Personnellement, j’ai vu des familles « déconstruites », éclatées, ou sans bases solides, presque sous-prolétaires pour 3 d’entre elles (dont celle du cambrioleur tué), avant ce home-jacking.
Vos premières feuilles sont émouvantes et bienveillantes. J’attends le livre avec impatience.
En tout cas, merci pour « Hors gel ».
Bonne semaine à vous,
Une lectrice.

Paule
Paule
2 années il y a
Répondre à  Lise-Jeanne

Oui. Des absences de famille-cellule, pour les 4 « familles », je dirais. Pas de pierre angulaire. Des parents absents et/ou nuisibles, violents. Et ces grands enfants-là, ces 5 protagonistes, dans le tout-pouvoir, dans le jardin et/ou autour de lui. « Je veux avoir. J’aurai. Dégagez, je peux être violent. »
Tout le contraire de la compétition sportive, et ils se disaient sportifs…
Tout le contraire du jeu.
Tout le contraire du travail.

Marie Urdiales
Marie Urdiales
2 années il y a

Une très belle entrée en la matière, on « voit » aussi bien le lieu que les protagonistes… Superbe matériau pour un livre que j’attends moi aussi avec impatience, je vous souhaite de vraiment vous régaler en l’écrivant!

Exercices:
(a) Dans le texte présenté, pour quoi la lectrice remercie-t-elle son interlocuteur ?
(b) Reprenez le passage du texte présenté qui s'ouvre sur les mots contenant « Tout le contraire de » et se termine par « régaler en l’écrivant! », en changeant « compétition sportive » en « pratique sportive ».
Les entrées ne sont pas nécessaires ici.

Série d'entrées:
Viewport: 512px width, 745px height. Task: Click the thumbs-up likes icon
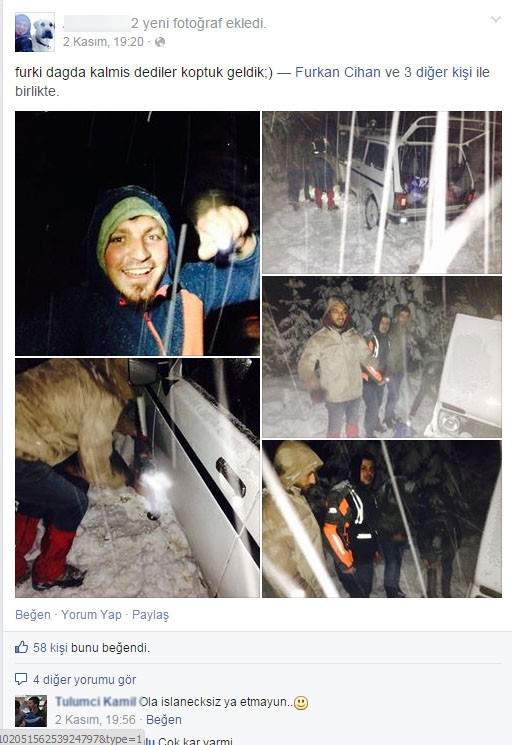[x=21, y=647]
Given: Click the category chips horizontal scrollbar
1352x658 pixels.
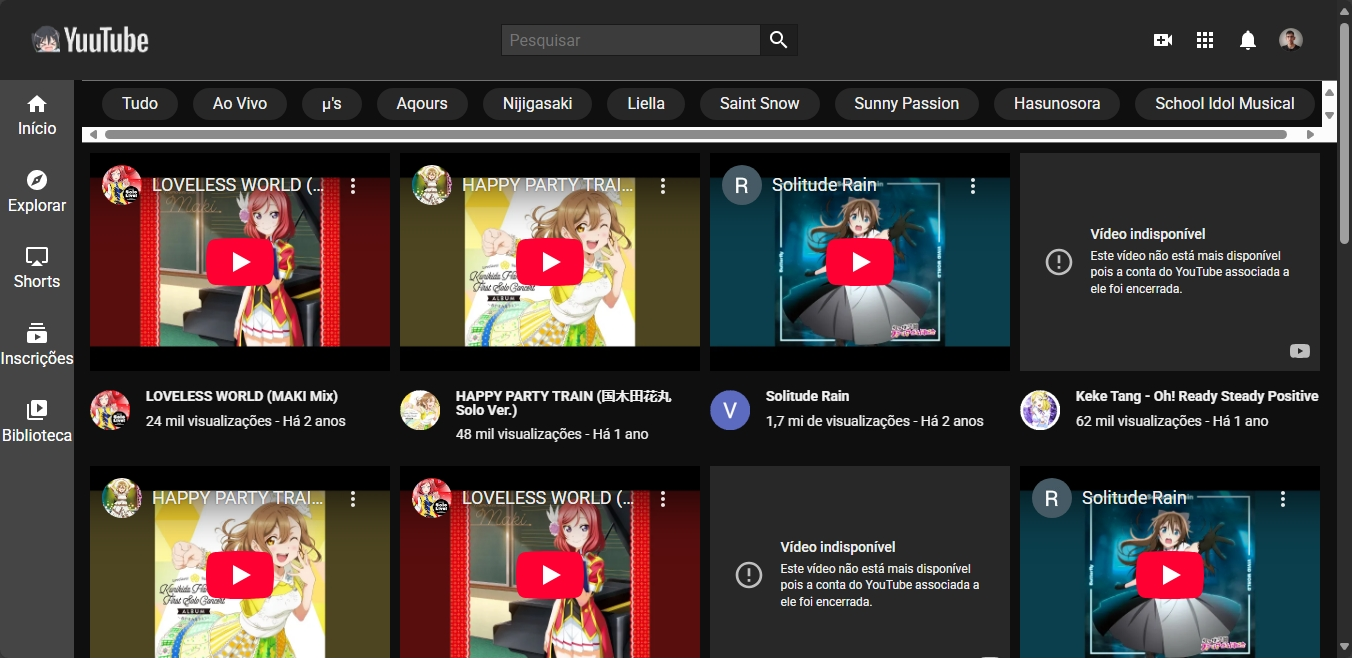Looking at the screenshot, I should [700, 134].
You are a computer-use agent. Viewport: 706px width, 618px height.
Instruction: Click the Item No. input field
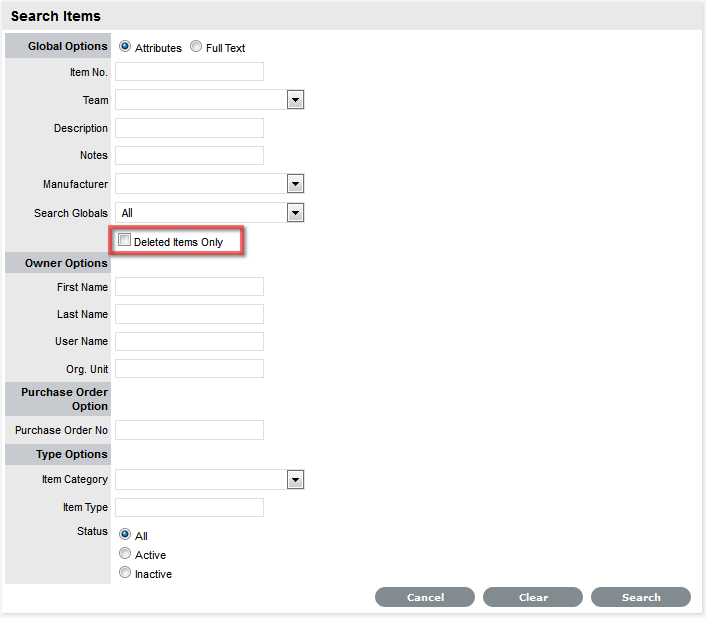pos(189,72)
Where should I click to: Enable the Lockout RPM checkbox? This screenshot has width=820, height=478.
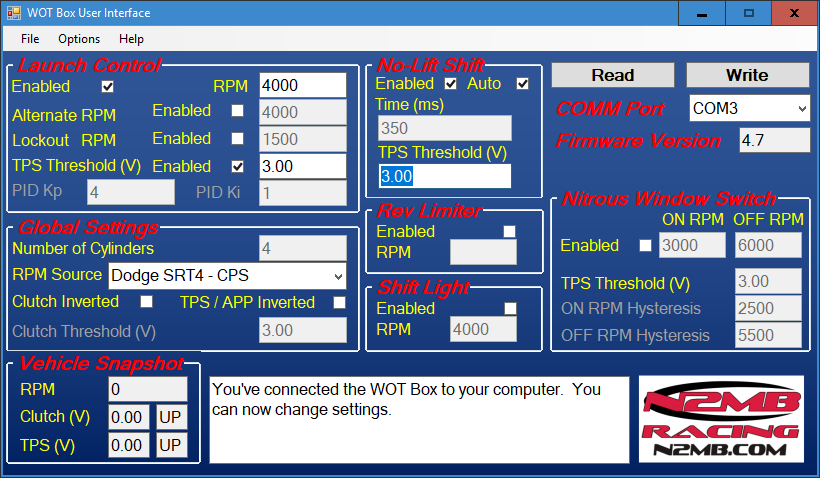coord(237,139)
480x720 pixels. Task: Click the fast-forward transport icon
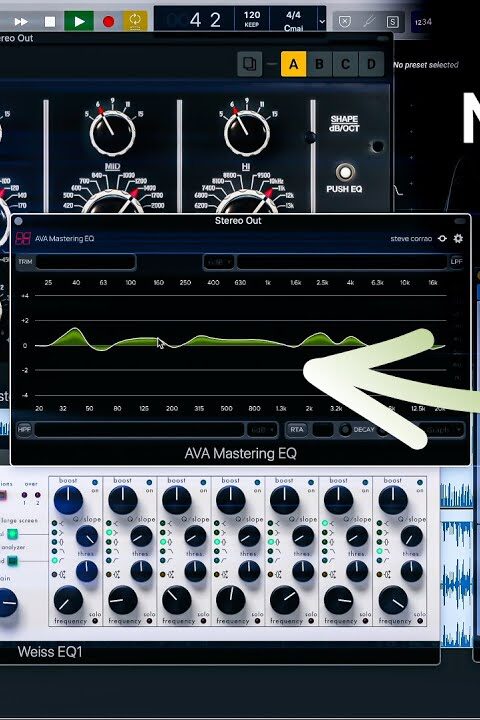tap(21, 21)
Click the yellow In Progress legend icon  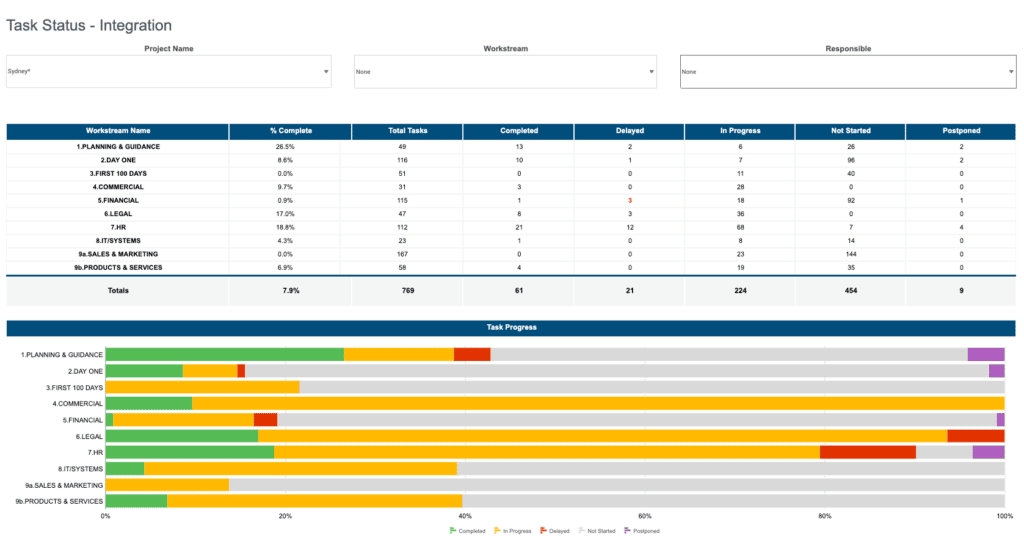[x=497, y=530]
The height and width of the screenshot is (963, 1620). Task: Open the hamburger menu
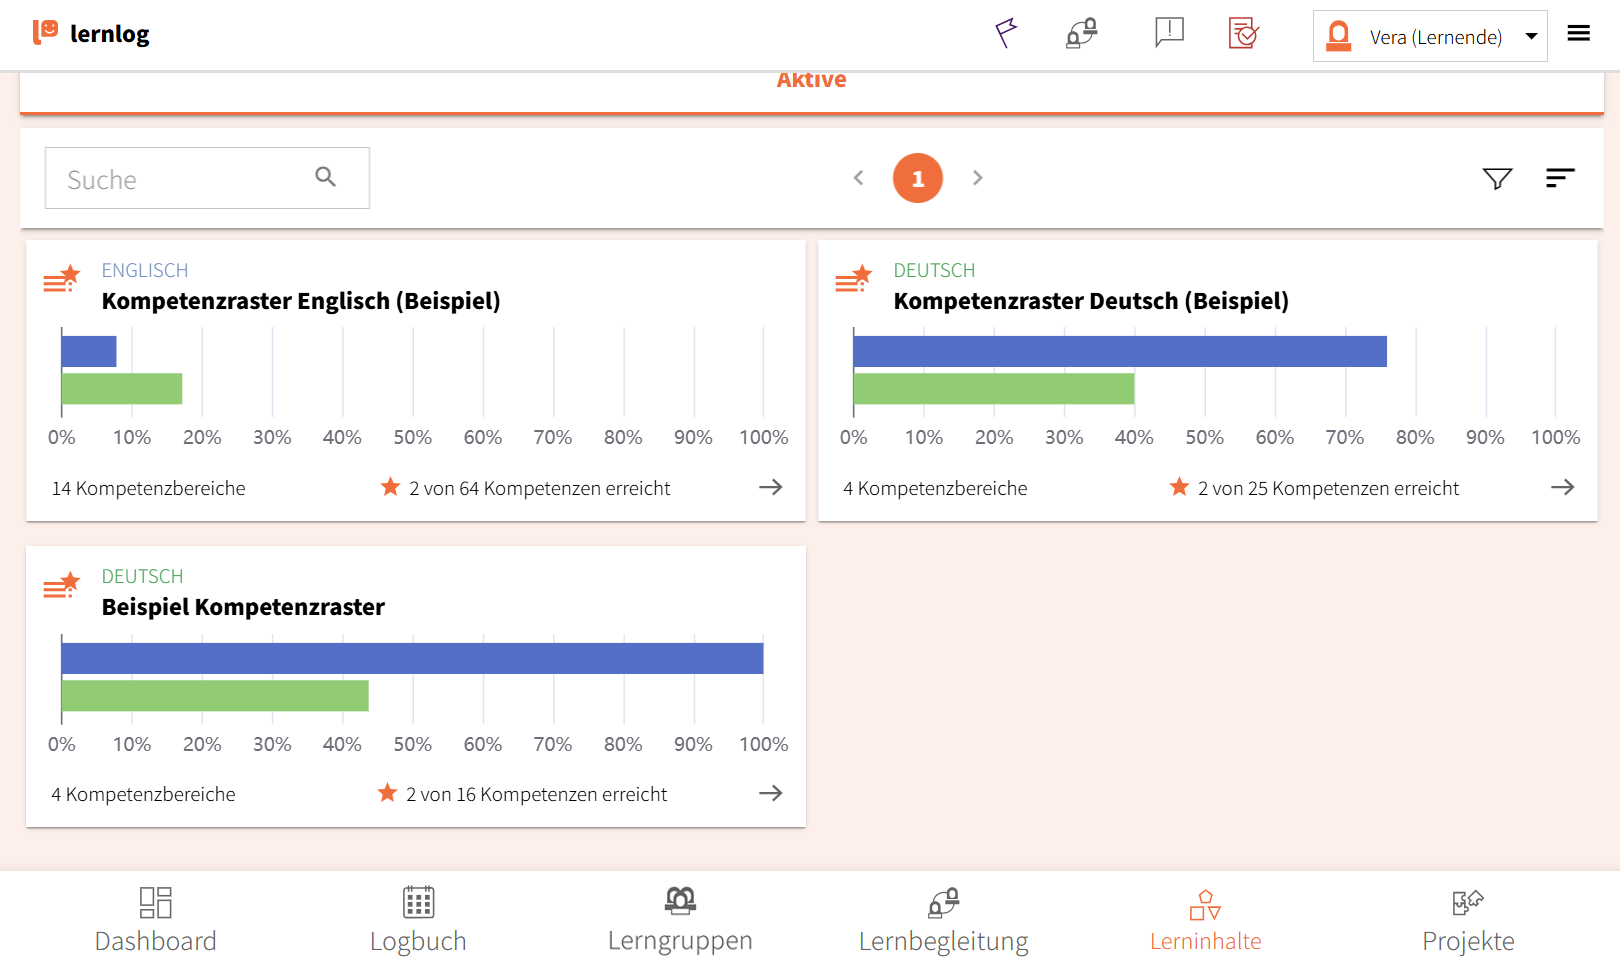coord(1579,34)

Réponses:
(a) Pour « Hors gel ».

(b)
Tout le contraire de la pratique sportive, et ils se disaient sportifs…
Tout le contraire du jeu.
Tout le contraire du travail.

Marie Urdiales
Marie Urdiales
2 années il y a

Une très belle entrée en la matière, on « voit » aussi bien le lieu que les protagonistes… Superbe matériau pour un livre que j’attends moi aussi avec impatience, je vous souhaite de vraiment vous régaler en l’écrivant!